The Orthodox Jewish community in north London has established its own internal welfare system for families struggling financially or logistically amid the coronavirus pandemic, with initiatives across the borough of Hackney.
A Yiddish-speaking helpline has been set up, an upmarket kosher restaurant is cooking up free meals for the isolated and unwell, schools and yeshivas have closed and a community not known for its social distancing is largely observing the rules.
Interlink, a Charedi charity, said this week that the helpline had “rapidly become a very valued and helpful facility, because the majority of households do not have internet access and the NHS 111 line is over-burdened”.
The helpline was set up by volunteers from emergency ambulance service Hatzolah, Satmar charity Bikur Cholim, disability charity Ezra Umarpeh, the Union of Orthodox Hebrew Congregations (UOCH) and the Medical Advocacy and Referral Service (MARS), established by Rabbi Hershel Grunfeld in 2012 to provide medical and financial support.
Interlink said these were “frontline organisations” but the helpline was “not intended to replace emergency or medical services,” adding: “Some questions will be specific to the community… People are not likely to ask 111 if they should be going to shul.”
Queries have so far ranged from self-isolation to the availability of tests to the definition of a “persistent” cough, but organisers said the primary purpose was “to ensure that people who are ill or need to isolate can get food, medicines and other necessities, via a group of volunteers,” of which there are now hundreds.
“There are very clear protocols and safeguards in place for these volunteers, for instance they do not go into people’s homes, any contact is on the doorstep, and if additional needs are identified, they are signposted to agencies that can help, such as Bikur Cholim.”
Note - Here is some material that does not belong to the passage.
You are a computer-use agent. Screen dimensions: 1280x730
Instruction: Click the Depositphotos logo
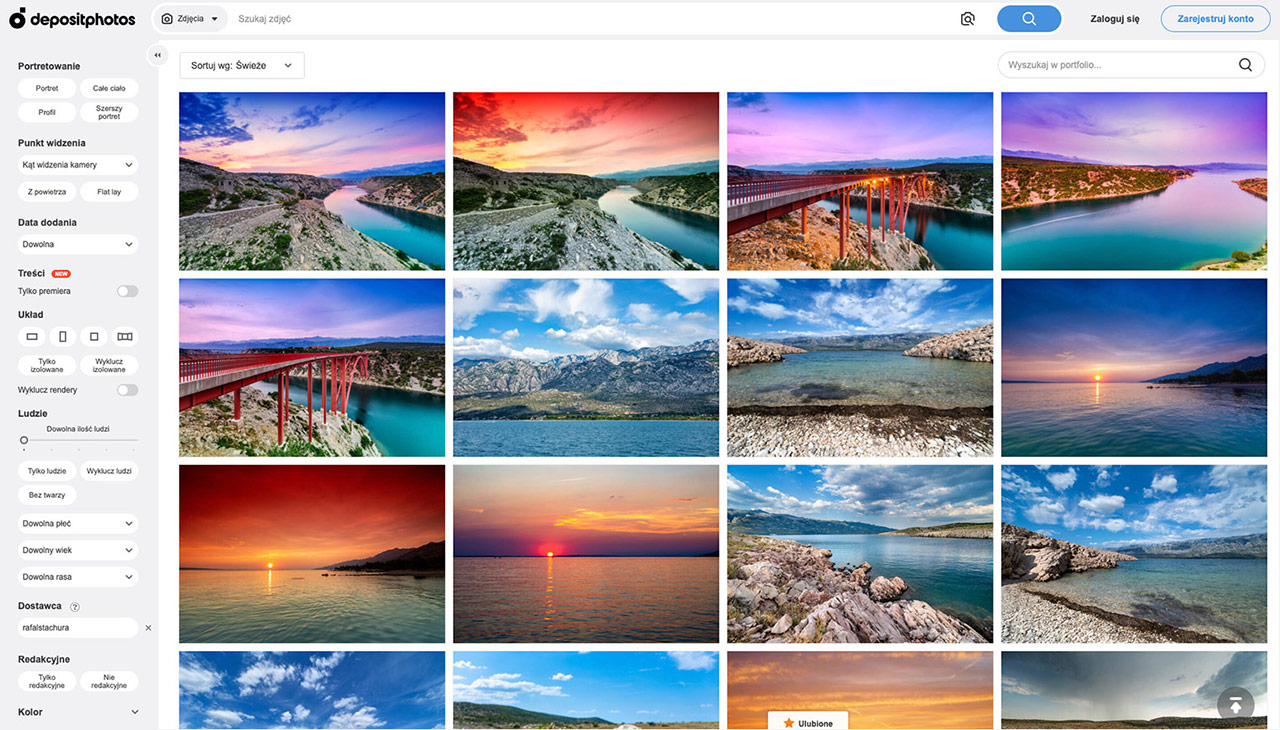[x=72, y=18]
Rabbi Avroham Pinter, the principal of a large girls’ school in Stamford Hill and a UOCH trustee, said “people are listening [to social distancing rules] in the main, but there’s always going to be someone who thinks they know better”.
He said all 310 of his students were now at home, including his grandchildren, explaining that the school had offered to host children of key workers but no families had taken it up.
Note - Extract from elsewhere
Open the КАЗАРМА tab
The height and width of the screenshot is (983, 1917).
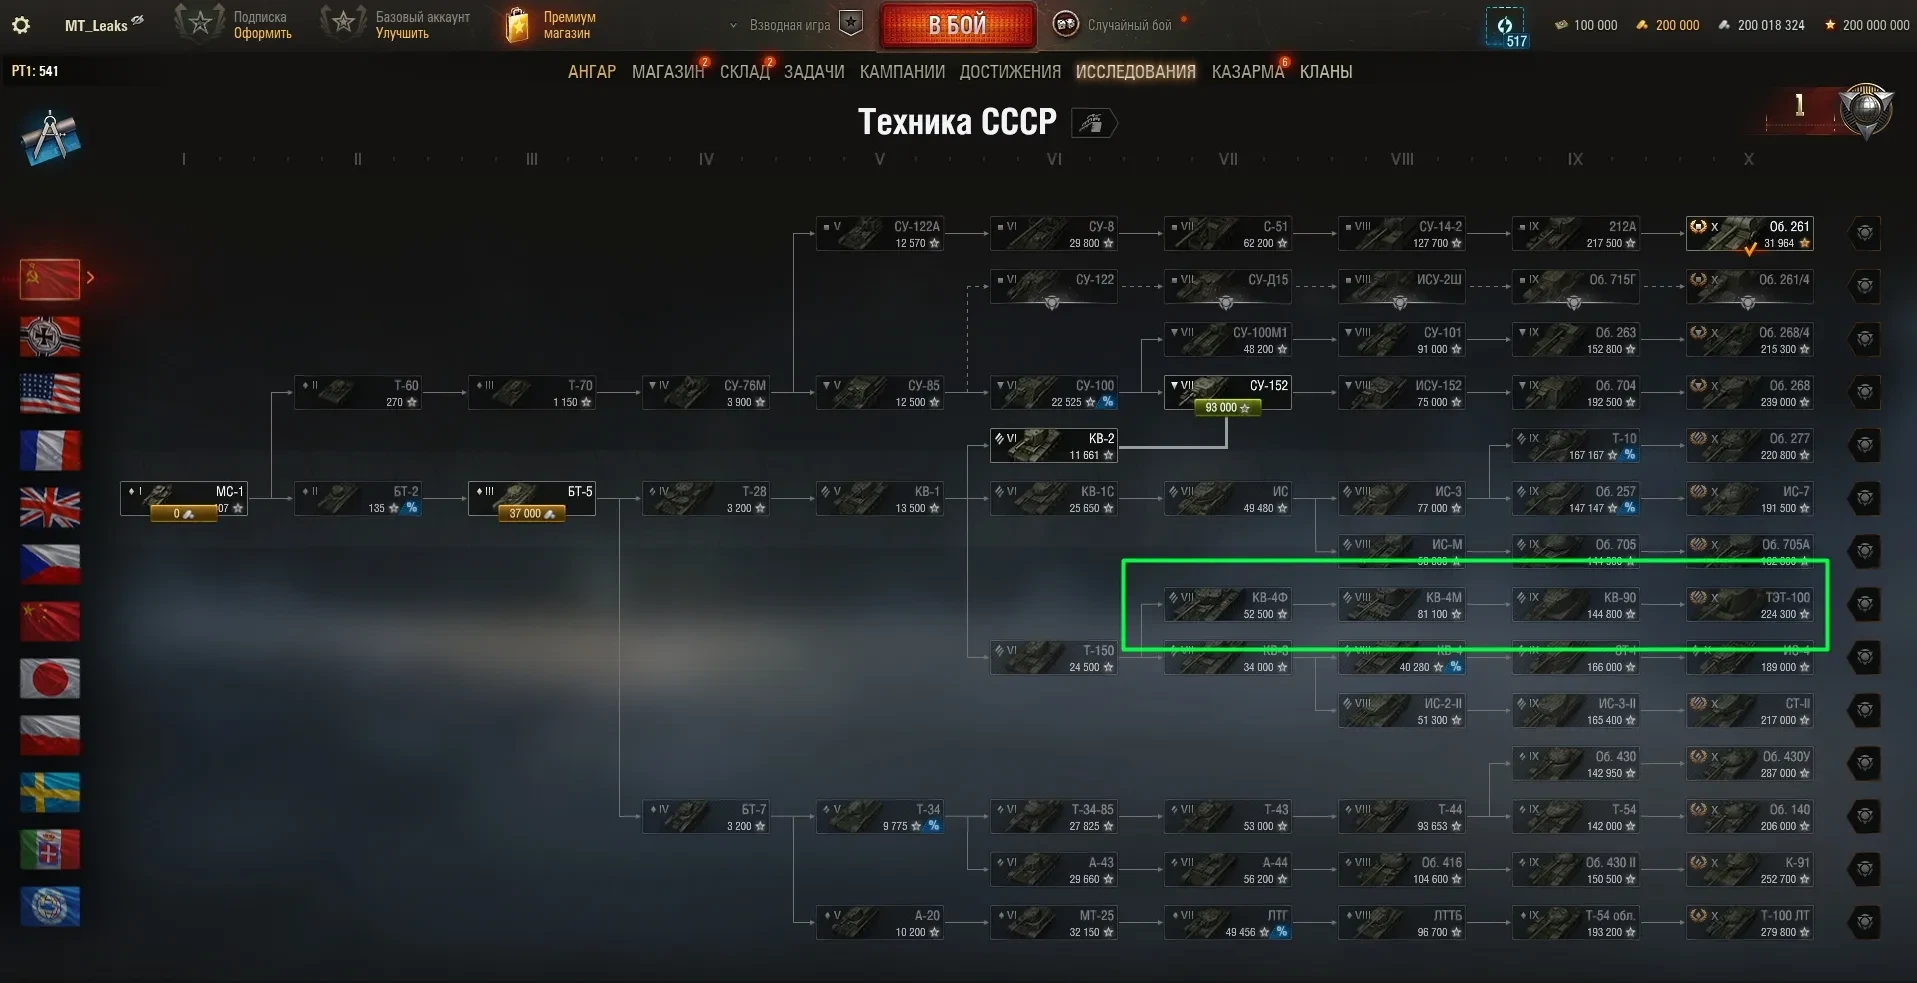point(1247,72)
“The closure of schools and childcare obviously has a massive impact, affecting the majority of households,” said Interlink. “There has been a huge effort led by Chinuch UK to keep schools updated and to help schools set up telephone communications systems for their school community, since the majority will not be accessing online resources or classrooms.
“Many schools now have this up and running, with teachers preparing to give live classes in a phone ‘classroom’. We are also setting up an online platform for school sharing, home-teaching resources etc.”
The charity added that it was “very important to us to be able to continually provide schools with guidance and information about developments,” a sentiment echoed by Pinter, who sits on the UOCH education committee.
Like the rest of the country, the shock of the economic shutdown has had a huge effect on financial life in the Orthodox community, they said, with plush restaurants now turning their kitchens over to feeding those less able to stock up during self-isolation.
Asado Mediterranean Bistro, at the base of the kosher Park Avenue Hotel at Clapham Common, near the historic Stamford Hill junction, began offering “free meals to those who are unwell or isolated due to the coronavirus” last week.
The restaurant only recently underwent an expensive refurbishment after being bought by two brothers. Usually serving such dishes as Moroccan beef cigars, lamb tagine, T-bone steak and duck leg, it is described as “the first white tablecloth Glatt Kosher dining experience in north London” and is certified as kosher by Kedassia.
@Asado_Bistro have delivered free meals to the vulnerable who are isolating due to #Covid19,
Asado owner, a @Shomrim volunteer says "I feel honoured to be able to do my bit to help out",@Shomrim volunteers have delivered over 100 scrumptious meals this afternoon pic.twitter.com/qCbXt8D4GN
— Shomrim (Stamford Hill) (@Shomrim) March 24, 2020
“It’s obviously a difficult time,” said Levi Shapiro, director of the Jewish Community Council, based in Stamford Hill. “People can’t go out to get food, they can’t cook, so it’s incredible that kosher places are giving free meals to families and patients in hospitals. I hope others do likewise.”
Interlink said “like in all parts of society, the economic impact is a cause of real anxiety and stress.” Pinter said Agudas, a charity advising the Orthodox community on benefits, was currently “overwhelmed,” adding that “many” in the community were self-employed.
“They fall through the cracks in terms of government funding, so we’re looking to try to set up a community relief fund for these people, especially with the extra costs for Pesach.”
Interlink added that the relief fund would “help people who have simply run out of funds as a result of the rapid dry-up of their business income or work… As well as losing earned income we are all worrying about the impact of our donors and funders taking a hit and being less able to support our work”.
Pinter said there was “a lot of concern” that donors themselves were “now feeling the pinch and struggling,” adding: “It’s a problem. Fundraising events have come to a complete standstill. It’s a challenge but people are rising to it. Those who can afford to give more are giving three times as much.”
He added that the main concern was the NHS getting overwhelmed. “We have already had three members of Charedi communities die – two in Golders Green and one in Leeds. If the NHS loses control people will die simply through lack of response.”